## WORK INSTRUCTION 1
Please summarize the article below on smoke exposure during pregnancy and cerebral palsy in two sentences.
## WORK INSTRUCTION 2
Reproduce the stretch of the article on smoke exposure and cerebral palsy from "Ten days after" through "hypoxic-ischemic brain injury.", word for word.

## SOURCE PASSAGE
Exposing Mother to Smoke While Pregnant Can Lead to Cerebral Palsy, Study Suggests
A study in mice has linked mothers’ exposure to smoke to their offsprings’ development of cerebral palsy and cognitive problems.
The study, “Maternal Cigarette Smoke Exposure Worsens Neurological Outcomes in Adolescent Offspring with Hypoxic-Ischemic Injury,” was published in the journal Frontiers in Molecular Neuroscience.
Depriving a fetus of oxygen, either before or around the time of birth, can cause hypoxic-ischemic brain damage. The cause of this injury, oxygen deprivation to the brain, has been linked to diseases such as cerebral palsy and seizures. A hallmark of cerebral palsy is increased cell death in parts of the brain that are responsible for movement and memory.
A lot of oxygen is required for the brain to develop properly. Cells components known as mitochondria need it to create energy.
Scientists say a hypoxic-ischemic brain injury can rapidly decrease energy production. This increases brain damage and the production of molecules called free radicals that further damage mitochondria.
Previous studies have shown that when a pregnant woman smokes, it can lead to lack of oxygen and brain damage in a fetus.
An Australian study took the findings further. It found a connection between a mother’s exposure to smoke and an increase in brain cell death in her adult offspring. The study was also done in mice.
The same researchers decided to see if a mother’s exposure to smoke would lead to severe neurological damage in her offspring after a hypoxic-ischemic brain injury early in the offspring’s life. Researchers did the study to clarify the mechanism through which diseases such as cerebral palsy can develop from a mother smoking.
“By identifying the mechanism, we will be better able to identify potential preventative strategies and improve the neurological outcome in babies of smoking mothers,” Hui Chen, a senior lecturer at the University of Technology Sydney, said in a press release. He was the study’s lead author.
The team exposed half of a group of female mice to cigarette smoke before they mated, while they were pregnant, and while they were producing milk for their offspring. The other half of the mice breathed normal room air.
Ten days after the babies’ births, researchers blocked the left heart artery of half of them in each group, then exposed them to 8 percent oxygen — much less than normal. This led to hypoxic-ischemic brain injury.
The team looked at the babies’ condition 40-44 days after birth. The offspring of mothers exposed to smoke had grown less than those whose mothers had breathed normal air.
Researchers used grip traction and foot fault tests to assess offsprings’ movement function. Mice whose mothers had been exposed to smoke had less forelimb muscle strength and movement coordination than those in the control group.

## DATA EXTRACTS

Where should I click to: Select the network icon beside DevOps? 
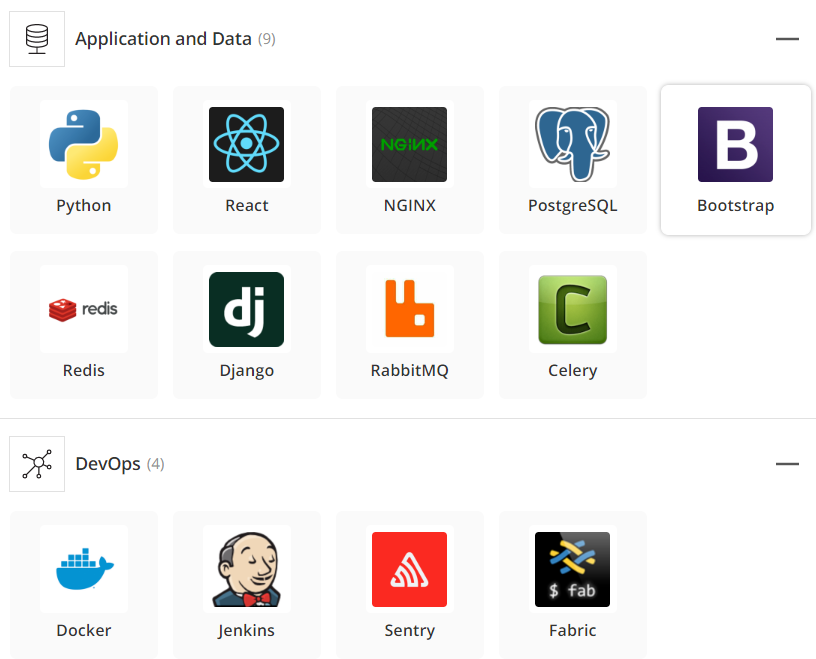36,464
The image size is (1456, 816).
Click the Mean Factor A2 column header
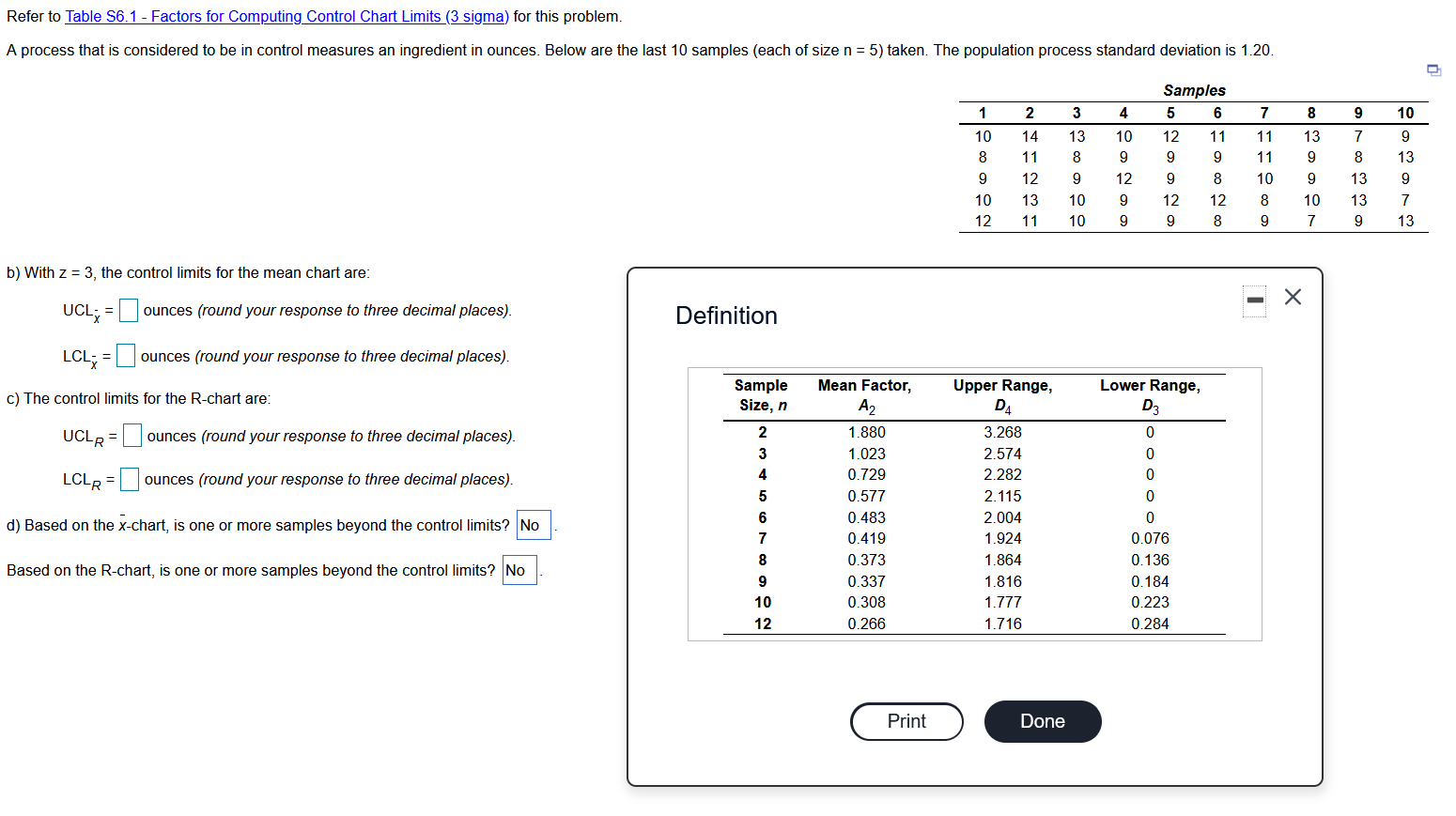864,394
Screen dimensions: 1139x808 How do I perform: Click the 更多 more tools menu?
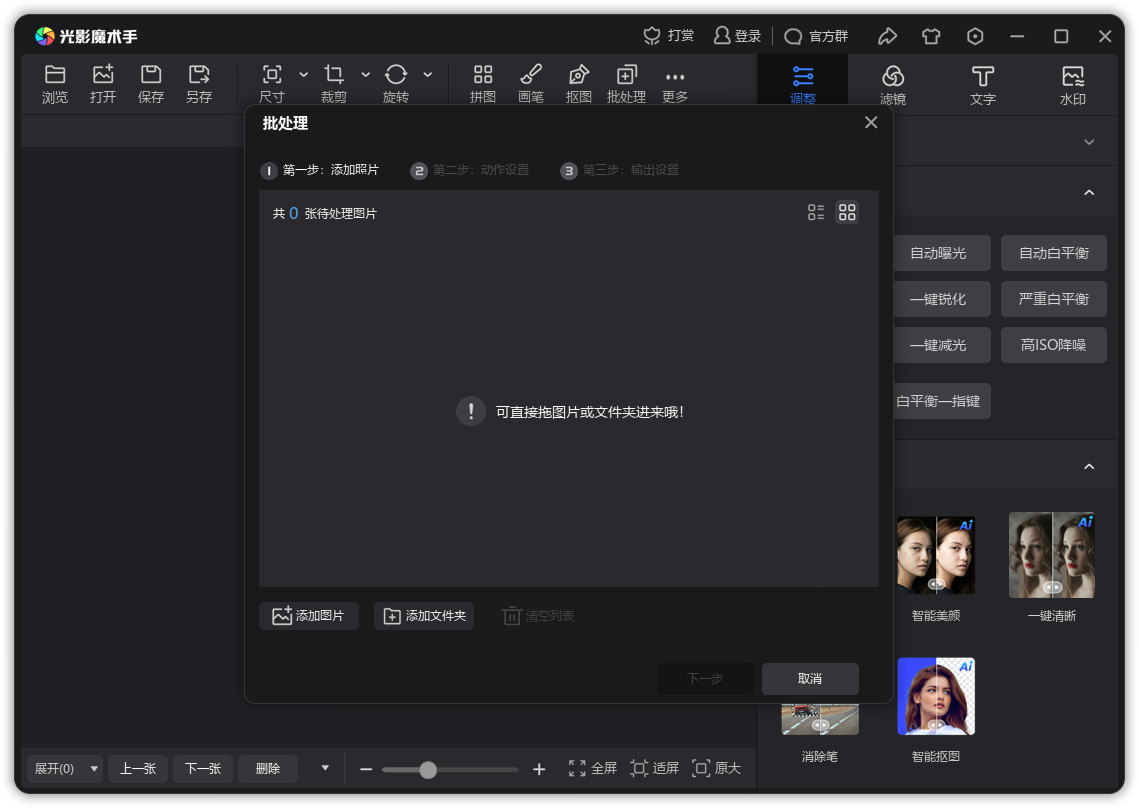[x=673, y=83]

---

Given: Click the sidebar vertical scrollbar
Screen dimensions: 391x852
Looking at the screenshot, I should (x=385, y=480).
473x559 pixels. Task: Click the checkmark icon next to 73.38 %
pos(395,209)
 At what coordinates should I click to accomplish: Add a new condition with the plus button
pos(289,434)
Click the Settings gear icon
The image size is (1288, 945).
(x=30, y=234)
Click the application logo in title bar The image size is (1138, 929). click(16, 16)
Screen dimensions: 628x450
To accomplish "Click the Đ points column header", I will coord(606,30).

## RESPONSE BOX 1
A study in mice, published in Frontiers in Molecular Neuroscience, linked mothers' exposure to smoke to their offspring's development of cerebral palsy and cognitive problems. Researchers exposed half of a group of female mice to cigarette smoke before mating, during pregnancy and while producing milk, then caused hypoxic-ischemic brain injury in half of the babies in each group ten days after birth; offspring of smoke-exposed mothers grew less and had less forelimb muscle strength and movement coordination than those in the control group.

## RESPONSE BOX 2
Ten days after the babies’ births, researchers blocked the left heart artery of half of them in each group, then exposed them to 8 percent oxygen — much less than normal. This led to hypoxic-ischemic brain injury.